POHMELFS kernel client at its current state and by design is a parallel network client to the distributed filesystem (called elliptics network in the design notes) itself. So you can consider it like parallel NFS (but with fast protocol), where parallel means read balancing and redundancy writing to multiple nodes. POHMELFS heavily utilizes local coherent data and metadata cache, so it is also very high-performance, but that’s it: a simple client, which is able (with server’s help of course) to maintain a coherent cache of data and metadata on multiple clients, which work with the same servers.
So, right now it is effectively a way to create data servers, where client sees only set of the same nodes, and balance operations (when appropriate) between them. Server itself works with local filesystem, which can be built on top of whtever raid combinations you like of the disks or DST nodes. So effectively in this case POHMELFS mounted node can be extended by increasing local filesystem on the server.

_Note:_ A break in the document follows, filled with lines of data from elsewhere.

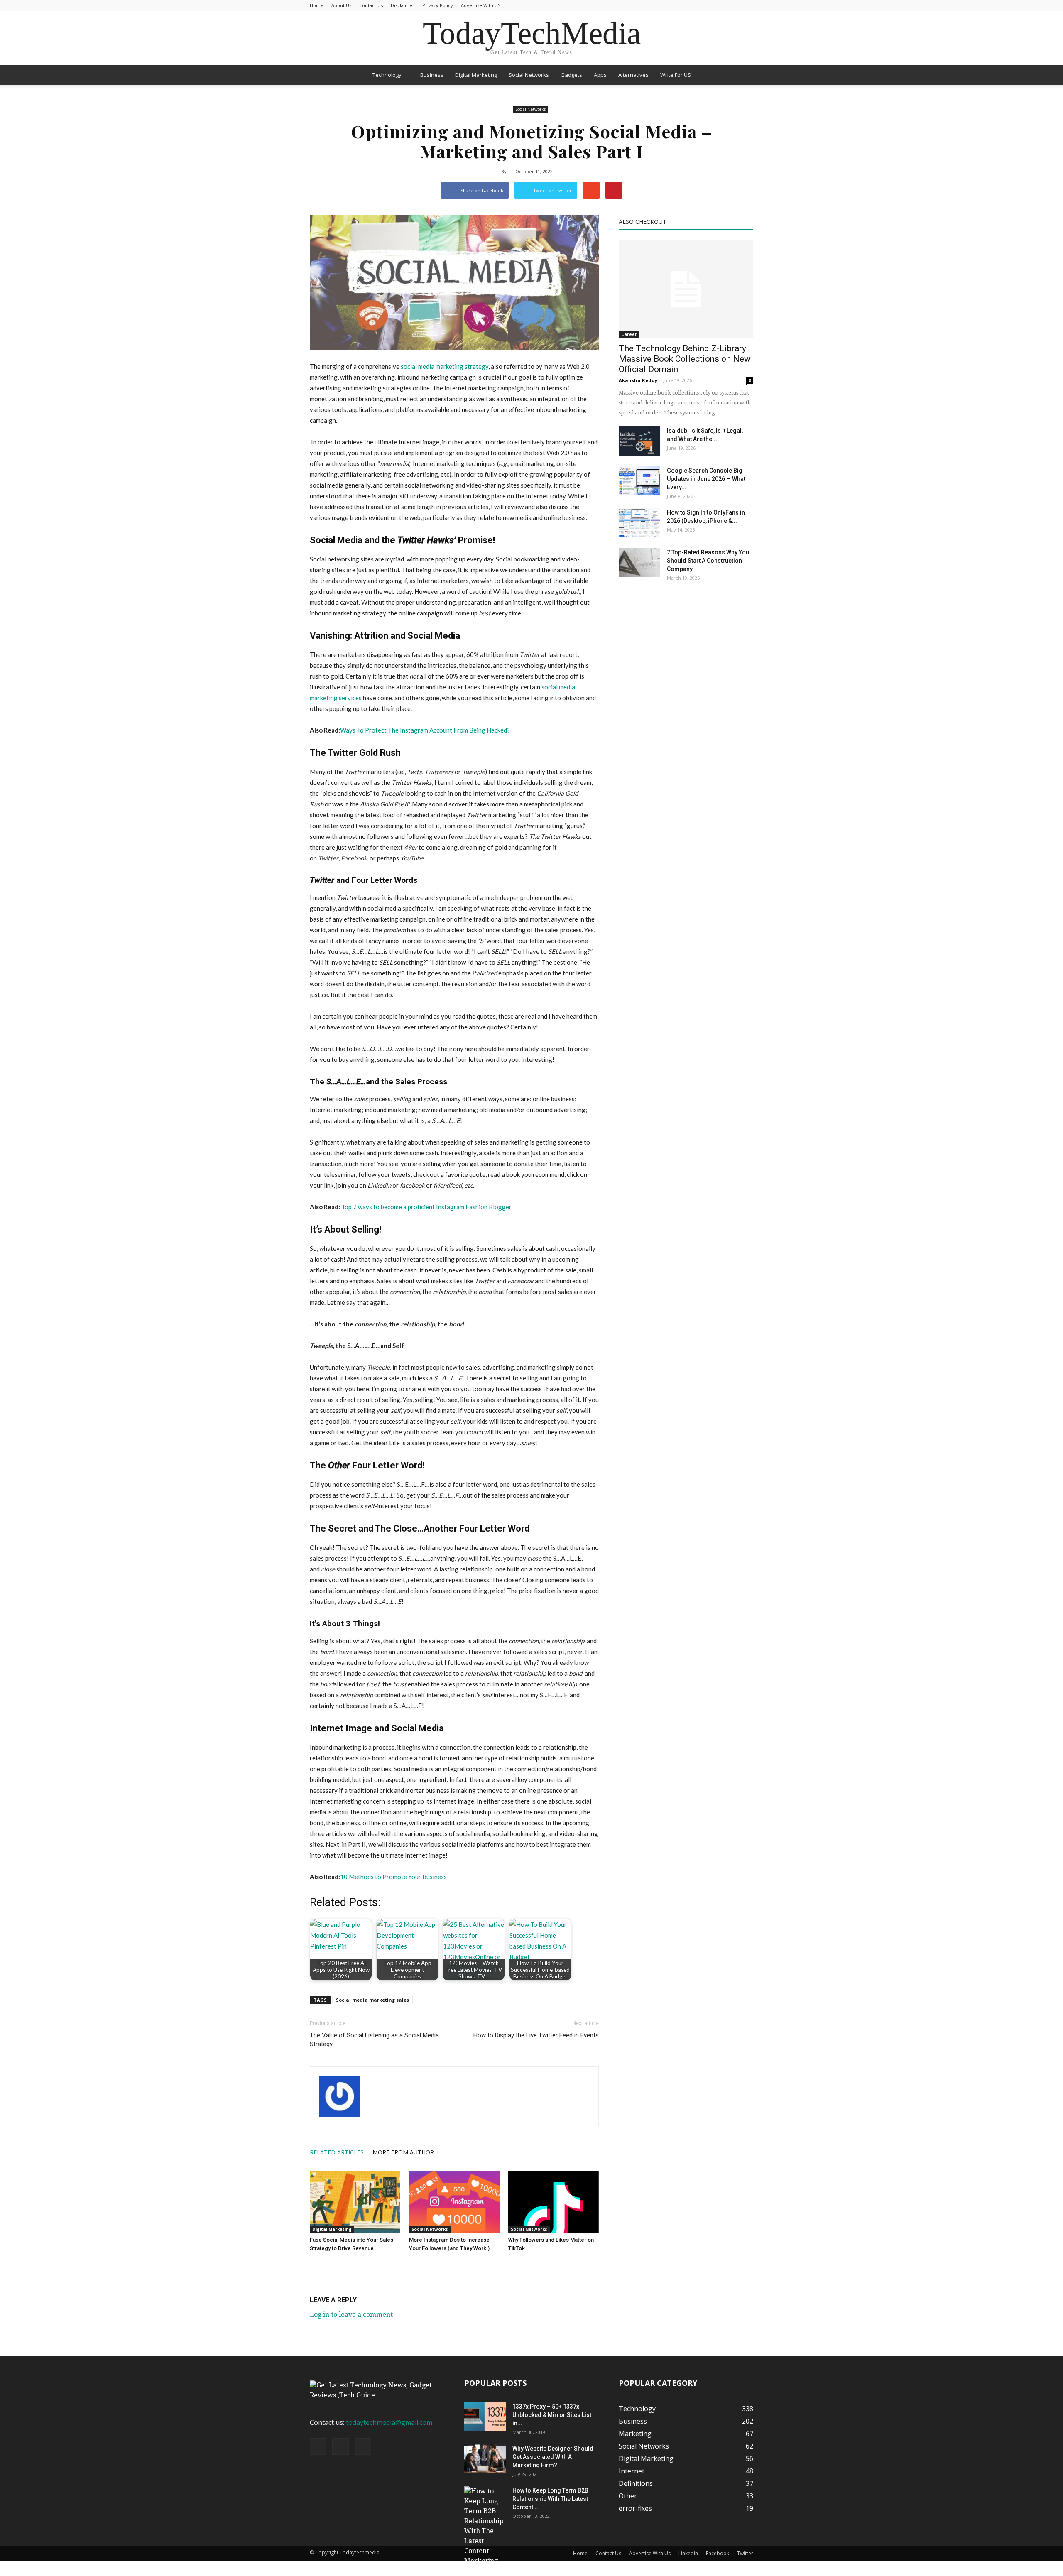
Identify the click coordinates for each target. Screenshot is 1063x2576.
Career (629, 334)
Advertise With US (480, 5)
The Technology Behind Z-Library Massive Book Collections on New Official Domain (685, 358)
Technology (387, 74)
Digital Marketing (476, 74)
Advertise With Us (650, 2553)
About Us (341, 5)
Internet (631, 2471)
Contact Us (371, 5)
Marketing (635, 2433)
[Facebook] (318, 2446)
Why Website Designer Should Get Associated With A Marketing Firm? (552, 2456)
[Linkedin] (340, 2446)
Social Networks (529, 74)
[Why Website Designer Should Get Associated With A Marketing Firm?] (485, 2458)
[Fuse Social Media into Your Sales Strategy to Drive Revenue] (355, 2202)
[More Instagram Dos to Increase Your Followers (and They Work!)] (454, 2202)
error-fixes (635, 2508)
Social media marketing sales (372, 2000)
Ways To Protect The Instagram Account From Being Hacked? (425, 730)
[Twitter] (363, 2446)
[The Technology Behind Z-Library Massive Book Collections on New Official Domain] (686, 289)
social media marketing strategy (444, 366)
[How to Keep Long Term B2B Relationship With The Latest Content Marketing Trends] (485, 2531)
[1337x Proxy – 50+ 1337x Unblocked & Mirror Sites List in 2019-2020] (485, 2416)
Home (316, 5)
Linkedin (688, 2553)
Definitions (636, 2483)
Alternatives (633, 74)
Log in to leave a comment (351, 2315)
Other (628, 2495)
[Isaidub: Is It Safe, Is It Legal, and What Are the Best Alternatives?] (639, 441)
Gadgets (571, 74)
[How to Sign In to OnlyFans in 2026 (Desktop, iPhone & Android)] (639, 522)
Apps (600, 74)
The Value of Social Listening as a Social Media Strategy (374, 2040)
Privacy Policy (437, 5)
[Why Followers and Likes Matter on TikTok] (553, 2202)
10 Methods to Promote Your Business (393, 1876)
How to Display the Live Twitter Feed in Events (536, 2035)
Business (431, 74)
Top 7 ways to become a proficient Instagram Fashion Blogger (426, 1207)
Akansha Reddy (638, 380)
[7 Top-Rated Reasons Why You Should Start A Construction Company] (639, 562)
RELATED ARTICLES (337, 2152)
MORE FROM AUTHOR (403, 2152)
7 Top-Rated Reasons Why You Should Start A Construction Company (708, 560)
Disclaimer (402, 5)
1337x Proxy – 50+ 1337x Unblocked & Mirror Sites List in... (551, 2414)
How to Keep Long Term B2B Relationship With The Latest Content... (550, 2498)
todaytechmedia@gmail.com (389, 2422)
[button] (743, 75)
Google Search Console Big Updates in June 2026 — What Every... (706, 478)
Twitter (745, 2553)
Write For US (675, 74)
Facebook (717, 2553)
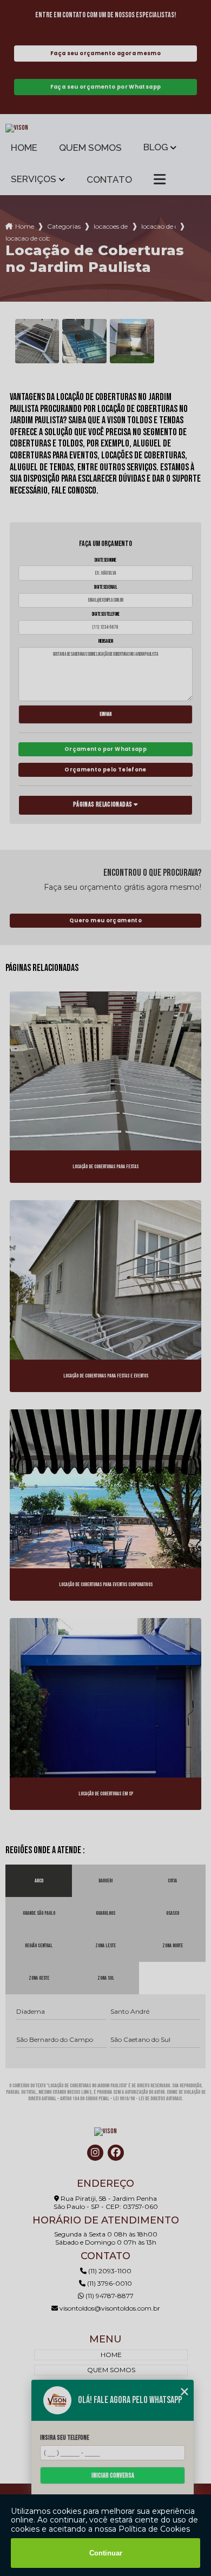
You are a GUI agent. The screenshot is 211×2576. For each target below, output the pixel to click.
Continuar (105, 2553)
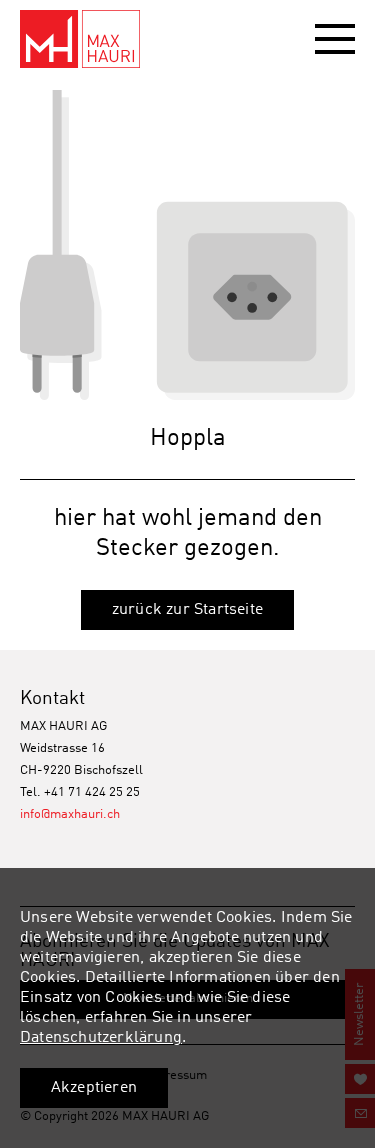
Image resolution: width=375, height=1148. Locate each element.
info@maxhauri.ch (70, 814)
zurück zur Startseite (187, 610)
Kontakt (52, 698)
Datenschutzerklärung (101, 1038)
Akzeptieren (94, 1088)
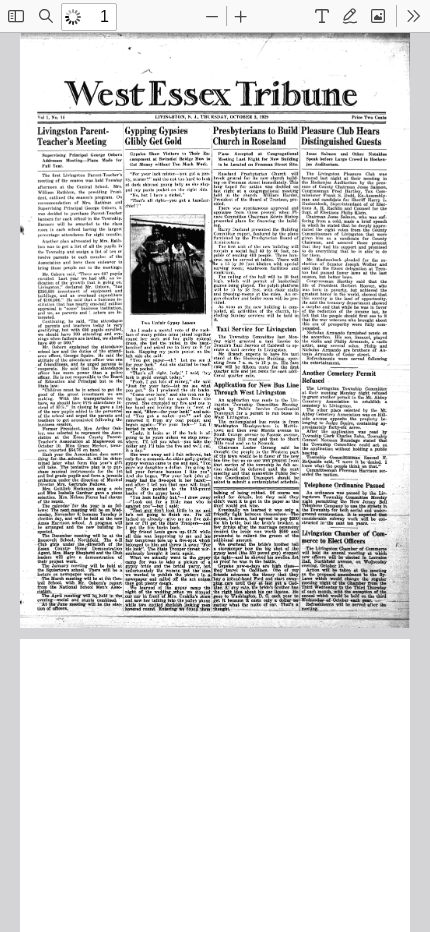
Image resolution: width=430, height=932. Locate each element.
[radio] (322, 16)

That’s what the current state of the POHMELFS is. Next step in this direction is to extend server only (modulo some new commands to the client if needed and proper statistics) and add distributed facilities. By design there will be a cloud of servers, where each of which has own ID and data is distributed over this cloud, which has elliptics network working title. This name somewhat reflects the main algorithm of the ID distribution. Cloud will not have any dedicated metadata servers and every node will have exactly the same priority and usage case. POHMELFS kenel client (and thus usual user, which works with mounted POHMEL filesystem node) connects to the arbitrary server in the cloud and asks for needed data, this request is transformed into the elliptics network format and is forwarded to the server, which hosts it, data is returned to the client and it does not even know that it was stored elsewhere. In this case it is possible to infinitely extend the server space by adding new nodes, which will automatically join the network and will not require any work from client or administrator. Redundancy is maintained by having multiple nodes with the same id, so client will balance reading between them and write to them simultaneously. Node join protocol will maintain coherency of the updated and old data.
Proof-of-concept implementation is scheduled for the next month or so, this should be working (but simple enough for the start) library which can be used by other applications. Then I will integrate it with existing POHMELFS server. This is optimistic timings though, it depends on how many bugs will be found in all projects I maintain :)
DST is a network block device. It has a dumb protocol, which allows to connect two machines and use read/write commands between them (each command is effectively a pointer to where data should be stored and its size). So, there is always one machine, which exports some storage, and one which connects to it. There are no locks, no protection against parallel usage, nothing. Just plain IO commands. System can start several connections to the remote nodes and thus will have multiple block devices, which appear like local disks. Administrator can combine those block devices into single one via device mapper/lvm or mount btrfs on top of multiple nodes. And then export it via POHMELFS to some clients or work with it locally.
I consider DST as a completed project.
I did not write more detailed feature description of both POHMELFS and DST and how they are used in the failover cases or data integrity, it is always possible to grab those design notes from the appropriate homepages.